LadyintheRadiator · 21/02/2011 10:06

This reply has been deleted

Message withdrawn at poster's request.

wannaBe · 21/02/2011 10:06

tbh what thread it was isn't really that relevant, although admittedly it was a fairly sensitive thread. However, I would say that the more sensitive the thread the more people should think before posting if they don't want others to talk about it.

JLC I do see what you're saying but tbh the majority of the time people don't say when they tweet about stuff on the internet - they just do it.

And in reality we never know who is reading anyway - a few weeks ago a woman standing next to me in a shop said "oh I'm on mumsnet too." Shock she'd clearly recognised me from my posts on here even though I don't know her personally Shock.

OP posts:
QuintessentialShadows · 21/02/2011 10:06

Yanbu.

A member cannot and should not be banned for using a button which is there for a purpose, placed by mnhq. That is ridiculous.

It serves as a really good reminder just how public everything we say here is. ANYthing could possibly be tweeted, and we should remember this.

ScaredOfCows · 21/02/2011 10:07

Why, if you're reading a thread of a sensitive nature, would you want to share it further. Of course MN is public, but observing decency isn't too much to ask, is it?

DuplicitousBitch · 21/02/2011 10:07

was it the porn in teh bathroom one?

tbh i hadn't even noticed the twitter button, if i want to tweet something i just cut and paste

LadyintheRadiator · 21/02/2011 10:09

This reply has been deleted

Message withdrawn at poster's request.

JamieLeeCurtis · 21/02/2011 10:09

Well then let this thread serve as a warning!!

Why did the poster come back and tell everyone she'd tweeted about it?

LadyintheRadiator · 21/02/2011 10:09

This reply has been deleted

Message withdrawn at poster's request.

Eleison · 21/02/2011 10:10

YANBU op. But I do think that the decision to put buttons inviting users to spread discussion out of MN shows that MNHQ puts publicising the site at a far higher priority than maintaining its value as a source of community support. It was a nasty decision I think. I have seen MNHQ itself (before the addition of the 'whore this thread out to humanity' button) tweet out a thread in which an op was expressing very embarrassed anxiety about her son's penis size.

JamieLeeCurtis · 21/02/2011 10:10

Lady - so this tweet arose from a topic where there wasn't a link to twitter/fb?

DuplicitousBitch · 21/02/2011 10:11

unless the tweeter was stephen fry i don't see what difference it makes tweeting it. its not like the daily mail are hanging on alousieg's every word, they are more like to reading the relationships topic

RailwayChild · 21/02/2011 10:11

I don't think what you have written is unreasonable OP

I do think that tweeting a sensitive thread to laugh about it and then coming back in to tell the thread you've done that is insensitive.
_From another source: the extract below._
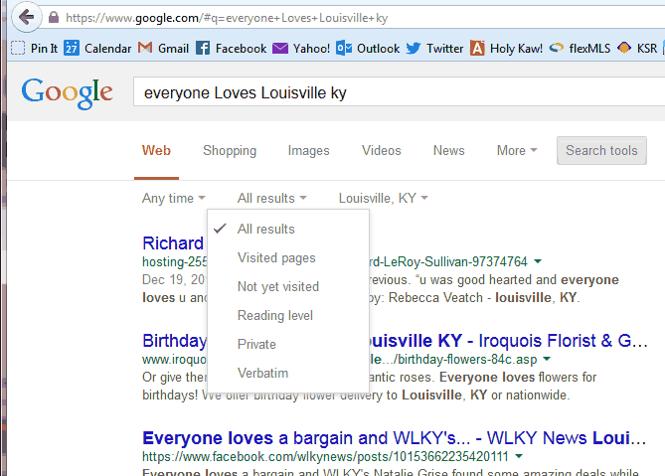
Task: Open the Holy Kaw! bookmark
Action: coord(507,48)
It's a bit like a mum at school struggling with a personal trauma and you wandering around the playground spreading the news and having a good giggle at her expense? it's just bitchy.

Hmmm Bitchnet....could it catch on instead of mumsnet

wannaBe · 21/02/2011 10:11

iirc she tweeted about it for different opinions. The thread was pretty much a them-against-us thread anyway, all about point scoring between the anti/pro posters so very little advice seemed to be in there anyway and sensitivity had gone way out of the window long before anyone tweeted about it.
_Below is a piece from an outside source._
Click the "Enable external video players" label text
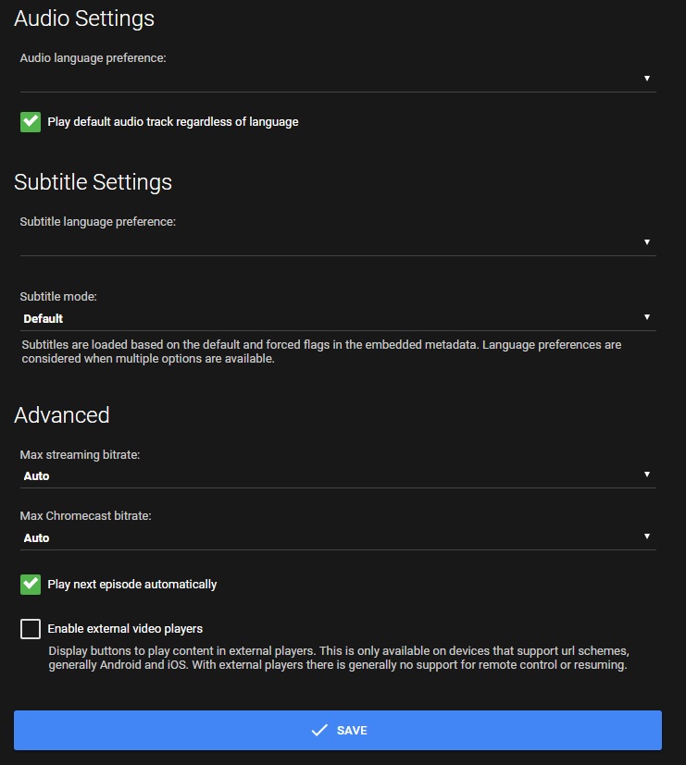The image size is (686, 765). pos(125,629)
Ladyintheradiator I think that people should think very carefully before posting threads of a sensitive nature that could potentially make them identifyable on public websites yes. Because unless you can disguise yourself so much as to not be recognised (in which case you probably have to change the content of the thread anyway) then your postings aren't anonimous and you have no control over who is reading them. And if you can be totally sure that you're anonimous then you shouldn't have anything to fear from people talking about those threads elsewhere.

OP posts:
LadyintheRadiator · 21/02/2011 10:12

This reply has been deleted

Message withdrawn at poster's request.